- Data supplied:

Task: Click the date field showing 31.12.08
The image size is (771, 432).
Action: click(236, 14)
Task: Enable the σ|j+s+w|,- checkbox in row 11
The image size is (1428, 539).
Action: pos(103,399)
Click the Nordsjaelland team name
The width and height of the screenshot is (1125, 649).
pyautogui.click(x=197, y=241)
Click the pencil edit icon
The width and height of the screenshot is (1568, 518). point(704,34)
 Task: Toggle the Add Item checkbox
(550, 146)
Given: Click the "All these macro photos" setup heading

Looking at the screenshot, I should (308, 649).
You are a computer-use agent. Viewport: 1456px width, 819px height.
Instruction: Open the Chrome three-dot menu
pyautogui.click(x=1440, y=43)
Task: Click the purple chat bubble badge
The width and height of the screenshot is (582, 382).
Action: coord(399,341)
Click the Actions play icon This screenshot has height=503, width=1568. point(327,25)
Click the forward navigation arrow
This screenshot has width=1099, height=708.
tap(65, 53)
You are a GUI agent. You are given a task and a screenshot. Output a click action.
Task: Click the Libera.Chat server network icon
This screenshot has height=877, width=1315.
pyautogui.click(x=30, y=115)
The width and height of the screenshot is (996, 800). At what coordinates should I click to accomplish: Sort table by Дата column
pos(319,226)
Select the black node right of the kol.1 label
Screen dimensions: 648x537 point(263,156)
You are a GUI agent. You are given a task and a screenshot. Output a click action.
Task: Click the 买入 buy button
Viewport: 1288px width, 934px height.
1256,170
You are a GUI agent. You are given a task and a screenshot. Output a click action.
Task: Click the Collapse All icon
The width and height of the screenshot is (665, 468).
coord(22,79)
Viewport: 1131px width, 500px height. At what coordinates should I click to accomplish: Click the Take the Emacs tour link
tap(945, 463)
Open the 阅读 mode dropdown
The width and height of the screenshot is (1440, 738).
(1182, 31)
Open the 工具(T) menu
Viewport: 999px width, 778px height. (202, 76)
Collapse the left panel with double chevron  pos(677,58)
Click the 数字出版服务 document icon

- What you are asked to do: Copy out the whole listing exactly as written.

- Solution to the problem:
Task: Click the date field showing 31.12.08
The image size is (771, 432).
Action: click(236, 14)
Task: Enable the σ|j+s+w|,- checkbox in row 11
The image size is (1428, 539).
Action: pos(103,399)
Click the Nordsjaelland team name
The width and height of the screenshot is (1125, 649).
pyautogui.click(x=197, y=241)
Click the pencil edit icon
The width and height of the screenshot is (1568, 518). point(704,34)
 Task: Toggle the Add Item checkbox
(550, 146)
Given: Click the "All these macro photos" setup heading

Looking at the screenshot, I should (308, 649).
You are a computer-use agent. Viewport: 1456px width, 819px height.
Instruction: Open the Chrome three-dot menu
pyautogui.click(x=1440, y=43)
Task: Click the purple chat bubble badge
The width and height of the screenshot is (582, 382).
Action: coord(399,341)
Click the Actions play icon This screenshot has height=503, width=1568. point(327,25)
Click the forward navigation arrow
This screenshot has width=1099, height=708.
tap(65, 53)
You are a GUI agent. You are given a task and a screenshot. Output a click action.
Task: Click the Libera.Chat server network icon
This screenshot has height=877, width=1315.
pyautogui.click(x=30, y=115)
The width and height of the screenshot is (996, 800). At what coordinates should I click to accomplish: Sort table by Дата column
pos(319,226)
Select the black node right of the kol.1 label
Screen dimensions: 648x537 point(263,156)
You are a GUI agent. You are given a task and a screenshot. Output a click action.
Task: Click the 买入 buy button
Viewport: 1288px width, 934px height.
1256,170
You are a GUI agent. You are given a task and a screenshot. Output a click action.
Task: Click the Collapse All icon
The width and height of the screenshot is (665, 468).
coord(22,79)
Viewport: 1131px width, 500px height. At what coordinates should I click to accomplish: Click the Take the Emacs tour link
tap(945, 463)
Open the 阅读 mode dropdown
The width and height of the screenshot is (1440, 738).
(1182, 31)
Open the 工具(T) menu
Viewport: 999px width, 778px height. (202, 76)
Collapse the left panel with double chevron  pos(677,58)
Click the 数字出版服务 document icon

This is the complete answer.